-- Supplied data --
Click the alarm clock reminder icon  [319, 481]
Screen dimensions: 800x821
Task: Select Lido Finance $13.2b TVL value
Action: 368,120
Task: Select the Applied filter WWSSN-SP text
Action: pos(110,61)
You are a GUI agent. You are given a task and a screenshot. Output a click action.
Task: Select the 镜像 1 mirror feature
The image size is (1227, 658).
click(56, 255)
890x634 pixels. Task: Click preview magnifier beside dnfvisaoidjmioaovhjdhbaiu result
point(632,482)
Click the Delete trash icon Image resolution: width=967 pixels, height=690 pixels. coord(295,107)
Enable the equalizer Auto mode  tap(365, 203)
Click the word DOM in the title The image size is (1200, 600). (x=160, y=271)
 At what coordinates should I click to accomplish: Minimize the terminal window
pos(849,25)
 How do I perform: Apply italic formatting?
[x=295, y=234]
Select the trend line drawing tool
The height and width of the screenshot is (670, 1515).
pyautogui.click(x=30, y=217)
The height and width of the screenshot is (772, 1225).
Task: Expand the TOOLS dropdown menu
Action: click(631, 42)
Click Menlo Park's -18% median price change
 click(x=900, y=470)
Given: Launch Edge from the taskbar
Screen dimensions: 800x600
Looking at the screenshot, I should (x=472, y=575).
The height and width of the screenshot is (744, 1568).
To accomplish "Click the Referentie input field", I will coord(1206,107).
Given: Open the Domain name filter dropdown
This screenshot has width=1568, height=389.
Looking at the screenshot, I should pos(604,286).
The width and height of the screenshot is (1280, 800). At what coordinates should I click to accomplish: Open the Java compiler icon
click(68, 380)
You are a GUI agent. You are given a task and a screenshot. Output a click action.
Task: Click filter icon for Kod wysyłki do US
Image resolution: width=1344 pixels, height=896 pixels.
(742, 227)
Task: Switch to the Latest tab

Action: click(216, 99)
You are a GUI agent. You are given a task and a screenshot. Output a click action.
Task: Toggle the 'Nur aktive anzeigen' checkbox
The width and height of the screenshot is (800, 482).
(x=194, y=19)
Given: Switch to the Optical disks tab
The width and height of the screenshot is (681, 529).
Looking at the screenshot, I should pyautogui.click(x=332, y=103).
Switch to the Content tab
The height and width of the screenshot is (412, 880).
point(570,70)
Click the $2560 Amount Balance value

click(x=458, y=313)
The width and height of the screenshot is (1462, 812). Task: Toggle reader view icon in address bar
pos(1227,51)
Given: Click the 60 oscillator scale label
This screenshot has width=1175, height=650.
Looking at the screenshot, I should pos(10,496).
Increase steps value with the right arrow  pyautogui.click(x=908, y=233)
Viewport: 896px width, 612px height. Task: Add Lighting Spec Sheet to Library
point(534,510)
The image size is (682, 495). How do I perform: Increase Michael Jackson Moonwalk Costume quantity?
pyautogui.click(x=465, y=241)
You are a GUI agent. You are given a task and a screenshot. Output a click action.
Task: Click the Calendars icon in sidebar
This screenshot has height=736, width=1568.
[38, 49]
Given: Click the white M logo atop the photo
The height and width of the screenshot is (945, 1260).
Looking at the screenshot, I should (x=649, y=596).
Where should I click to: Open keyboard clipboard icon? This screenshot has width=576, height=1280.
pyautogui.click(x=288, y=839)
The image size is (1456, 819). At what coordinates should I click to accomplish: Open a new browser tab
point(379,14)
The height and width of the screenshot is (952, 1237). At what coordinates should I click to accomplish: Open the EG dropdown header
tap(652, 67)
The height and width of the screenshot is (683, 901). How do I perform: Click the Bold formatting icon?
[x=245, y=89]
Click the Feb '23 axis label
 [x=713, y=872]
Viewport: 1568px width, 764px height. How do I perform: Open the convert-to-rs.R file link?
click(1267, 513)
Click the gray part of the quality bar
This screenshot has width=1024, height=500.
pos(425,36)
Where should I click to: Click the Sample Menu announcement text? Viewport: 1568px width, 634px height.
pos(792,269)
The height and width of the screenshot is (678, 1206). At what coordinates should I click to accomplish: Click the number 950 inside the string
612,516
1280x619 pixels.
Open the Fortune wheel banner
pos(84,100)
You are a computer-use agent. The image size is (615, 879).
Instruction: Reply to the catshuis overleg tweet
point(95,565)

-- Activity --
The records above must be repeated exactly, in their entirety.

-- Response to the exercise --
Click the alarm clock reminder icon  [319, 481]
Screen dimensions: 800x821
Task: Select Lido Finance $13.2b TVL value
Action: 368,120
Task: Select the Applied filter WWSSN-SP text
Action: pos(110,61)
You are a GUI agent. You are given a task and a screenshot. Output a click action.
Task: Select the 镜像 1 mirror feature
The image size is (1227, 658).
click(56, 255)
890x634 pixels. Task: Click preview magnifier beside dnfvisaoidjmioaovhjdhbaiu result
point(632,482)
Click the Delete trash icon Image resolution: width=967 pixels, height=690 pixels. coord(295,107)
Enable the equalizer Auto mode  tap(365, 203)
Click the word DOM in the title The image size is (1200, 600). (x=160, y=271)
 At what coordinates should I click to accomplish: Minimize the terminal window
pos(849,25)
 How do I perform: Apply italic formatting?
[x=295, y=234]
Select the trend line drawing tool
The height and width of the screenshot is (670, 1515).
pyautogui.click(x=30, y=217)
The height and width of the screenshot is (772, 1225).
Task: Expand the TOOLS dropdown menu
Action: click(631, 42)
Click Menlo Park's -18% median price change
 click(x=900, y=470)
Given: Launch Edge from the taskbar
Screen dimensions: 800x600
Looking at the screenshot, I should (x=472, y=575).
The height and width of the screenshot is (744, 1568).
To accomplish "Click the Referentie input field", I will coord(1206,107).
Given: Open the Domain name filter dropdown
This screenshot has width=1568, height=389.
Looking at the screenshot, I should pos(604,286).
The width and height of the screenshot is (1280, 800). At what coordinates should I click to accomplish: Open the Java compiler icon
click(68, 380)
You are a GUI agent. You are given a task and a screenshot. Output a click action.
Task: Click filter icon for Kod wysyłki do US
Image resolution: width=1344 pixels, height=896 pixels.
(742, 227)
Task: Switch to the Latest tab

Action: click(216, 99)
You are a GUI agent. You are given a task and a screenshot. Output a click action.
Task: Toggle the 'Nur aktive anzeigen' checkbox
The width and height of the screenshot is (800, 482).
(x=194, y=19)
Given: Switch to the Optical disks tab
The width and height of the screenshot is (681, 529).
Looking at the screenshot, I should pyautogui.click(x=332, y=103).
Switch to the Content tab
The height and width of the screenshot is (412, 880).
point(570,70)
Click the $2560 Amount Balance value

click(x=458, y=313)
The width and height of the screenshot is (1462, 812). Task: Toggle reader view icon in address bar
pos(1227,51)
Given: Click the 60 oscillator scale label
This screenshot has width=1175, height=650.
Looking at the screenshot, I should pos(10,496).
Increase steps value with the right arrow  pyautogui.click(x=908, y=233)
Viewport: 896px width, 612px height. Task: Add Lighting Spec Sheet to Library
point(534,510)
The image size is (682, 495). How do I perform: Increase Michael Jackson Moonwalk Costume quantity?
pyautogui.click(x=465, y=241)
You are a GUI agent. You are given a task and a screenshot. Output a click action.
Task: Click the Calendars icon in sidebar
This screenshot has height=736, width=1568.
[38, 49]
Given: Click the white M logo atop the photo
The height and width of the screenshot is (945, 1260).
Looking at the screenshot, I should (x=649, y=596).
Where should I click to: Open keyboard clipboard icon? This screenshot has width=576, height=1280.
pyautogui.click(x=288, y=839)
The image size is (1456, 819). At what coordinates should I click to accomplish: Open a new browser tab
point(379,14)
The height and width of the screenshot is (952, 1237). At what coordinates should I click to accomplish: Open the EG dropdown header
tap(652, 67)
The height and width of the screenshot is (683, 901). How do I perform: Click the Bold formatting icon?
[x=245, y=89]
Click the Feb '23 axis label
 [x=713, y=872]
Viewport: 1568px width, 764px height. How do I perform: Open the convert-to-rs.R file link?
click(1267, 513)
Click the gray part of the quality bar
This screenshot has width=1024, height=500.
pos(425,36)
Where should I click to: Click the Sample Menu announcement text? Viewport: 1568px width, 634px height.
pos(792,269)
The height and width of the screenshot is (678, 1206). At what coordinates should I click to accomplish: Click the number 950 inside the string
612,516
1280x619 pixels.
Open the Fortune wheel banner
pos(84,100)
You are a computer-use agent. The image size is (615, 879).
Instruction: Reply to the catshuis overleg tweet
point(95,565)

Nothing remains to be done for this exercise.